How to block specific people from the chat

    • 74 posts
    February 14, 2014 7:28 PM GMT
    I know you can stop specific people from contacting you in message form or using main feed,
    But how do you stop them harrassing you in chat?

    Certain people have made it very clear through action and omission that we have very little in common, and yet persist to contact me EVERY FRIGGIN TIME IM HERE!!!!

    Anyone?
    • 34 posts
    February 14, 2014 10:15 PM GMT
    Get the same thing, just sound a little deranged - id suggest telling the newcastle are going to win the premiership continually no matter what seductive (i want you to mother me is one of my personal fave's) they say. By about the 14th time you've cut and pasted it they've gone away (or if not you've got the satisfaction of them wasting £50 on a somewhat dodgy betXX
    • 71 posts
    February 14, 2014 10:46 PM GMT
    I got harassed so much that I've turned my availability to invisible. I now contact my friends when I see them, and they know to leave me a message if they'e invisible too. If I'm on, and they're on, we can chat. But it does make it more difficult.
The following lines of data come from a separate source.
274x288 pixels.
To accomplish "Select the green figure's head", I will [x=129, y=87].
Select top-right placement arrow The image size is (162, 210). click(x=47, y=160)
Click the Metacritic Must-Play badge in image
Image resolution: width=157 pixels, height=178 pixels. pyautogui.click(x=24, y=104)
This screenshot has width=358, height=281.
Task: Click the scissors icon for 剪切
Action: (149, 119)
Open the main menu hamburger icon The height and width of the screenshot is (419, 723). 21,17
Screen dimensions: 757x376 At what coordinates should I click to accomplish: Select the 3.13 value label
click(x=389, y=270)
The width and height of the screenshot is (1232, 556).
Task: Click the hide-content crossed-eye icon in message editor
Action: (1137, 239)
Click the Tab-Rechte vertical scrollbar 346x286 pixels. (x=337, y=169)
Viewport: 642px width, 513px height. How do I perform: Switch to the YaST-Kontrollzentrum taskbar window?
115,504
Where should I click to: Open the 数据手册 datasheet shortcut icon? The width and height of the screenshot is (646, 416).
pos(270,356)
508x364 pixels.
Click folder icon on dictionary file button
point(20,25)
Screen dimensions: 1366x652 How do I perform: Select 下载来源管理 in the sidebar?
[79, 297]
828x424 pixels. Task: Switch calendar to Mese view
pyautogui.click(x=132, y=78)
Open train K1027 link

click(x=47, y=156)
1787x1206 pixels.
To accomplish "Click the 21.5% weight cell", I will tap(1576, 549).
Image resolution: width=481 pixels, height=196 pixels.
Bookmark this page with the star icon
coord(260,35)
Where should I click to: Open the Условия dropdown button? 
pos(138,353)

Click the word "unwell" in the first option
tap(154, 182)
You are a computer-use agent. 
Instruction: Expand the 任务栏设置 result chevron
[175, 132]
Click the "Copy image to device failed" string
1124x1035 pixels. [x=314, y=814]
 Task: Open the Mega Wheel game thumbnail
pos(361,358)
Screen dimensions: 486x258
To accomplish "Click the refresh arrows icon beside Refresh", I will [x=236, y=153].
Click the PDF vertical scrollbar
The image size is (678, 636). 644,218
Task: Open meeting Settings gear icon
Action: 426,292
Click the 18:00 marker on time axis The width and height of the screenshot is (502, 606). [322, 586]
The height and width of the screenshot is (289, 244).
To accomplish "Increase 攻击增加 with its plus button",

    A 'Chat with friends only' would be more useful.

    Debbie
    This post was edited by Deborah Taylor at February 14, 2014 10:46 PM GMT
    • 74 posts
    February 14, 2014 10:59 PM GMT
    I don't want it to be friends only though.
    I just want to be able to select who I don't want to talk to.
    I'm generally happy to talk with anyone until their continual, unsolicited contact borders on harassment,
    • 2 posts
    February 15, 2014 12:32 AM GMT
    I know what you mean, some people just don't know when to quit. I just try to ignore them. Most of the time they'll get the idea, sooner or later!
    • 401 posts
    February 15, 2014 8:22 AM GMT
    not sure how to block in chat rooms i dont get much time to go in em but if you have politley said no thanx and they do persist just try not to reply to the them and chat to others give em a few chances then say for fook sake dont ya get the fookin message ya fookin fooker lol im not that type of girl if that dont work err i dont know i will shut up now asi am waffling hugs xxx
    • 71 posts
    February 15, 2014 6:31 PM GMT
    I see where you're coming from, something like the Facebook 'block'...? Sometimes I let them wind themselves up before deflating them, other times, I'll just say "not interested" and stop responding.

    Debbie
    • 8 posts
    February 15, 2014 7:27 PM GMT
    Yes I agree about the chat room , it would be useful if the block function also applied to the chat room at the same time . I've been invisible for ages for the same reasons
    • 235 posts
    February 16, 2014 9:10 PM GMT
    Our sharpest dagger is the stiletto - but failing that I always find sarcasm makes them give up harassing us!!!!
    • 74 posts
    February 17, 2014 2:46 PM GMT
    I use sarcasm even with me besties.
    That's no help! LOL


    Admin, can this be considered in a patch, or can it be requested before your next update?
    • 7 posts
    February 28, 2014 10:08 PM GMT
    I was getting pesterd by somebody eveytime I logged in, I told him to piss off, it soon stopped.
    • 74 posts
    February 28, 2014 11:54 PM GMT
    I try not to be rude where possible.
    This particular person wasn't pervy or disrespectful (those types get sent on their way pretty quickly)
    so I dont really want to telly them to do one.
    They CAN be alright to talk to, but not every time I'm here, you get me?

    Started logging in as invisible now.
    Shouldn't have to, but that's what I'm reduced to.
    • 9 posts
    March 1, 2014 12:12 AM GMT
    I know I might be shot down over this, but I can't help but feel a little sorry for the pesterers (is that even a word?). I'm new to being out, and such a dork that I spend all my time worrying if this is a bad idea. I've sent a few emails/messages to T-girls whose pics I've liked, or who have liked one of mine, and then had little short of an anxiety attack in case I've made sort of breach of etiquette and offended them. I know I'm probably stupid for feeling that way, and they've all been super nice about it (and one, the utterly sweet Andrea even tipped me off about this site). However, none of us had a manual for how to deal with our feelings, and I'm guessing the admirers are the same way. As a T-girl whose hidden away all these years, I'm still kinda touched that someone would actually care enough about how I look to want to talk to me. I'm not used to feeling loved/admired/sexy/non-disgusting so a bit of attention is a boost to my (mostly starved) T-girl ego. I understand the more confident and established T-girls finding it annoying, but I still feel thrilled when I get a new follower on Flickr, or someone looks at my pics and doesn't look down on me for wanting to be pretty.
    But heck, that's just me, and I'm a newbie and not too bright, so feel free to ignore my ramblings
    • 20 posts
    February 21, 2016 2:37 PM GMT
    Guess I need to get rude with this rug hugger!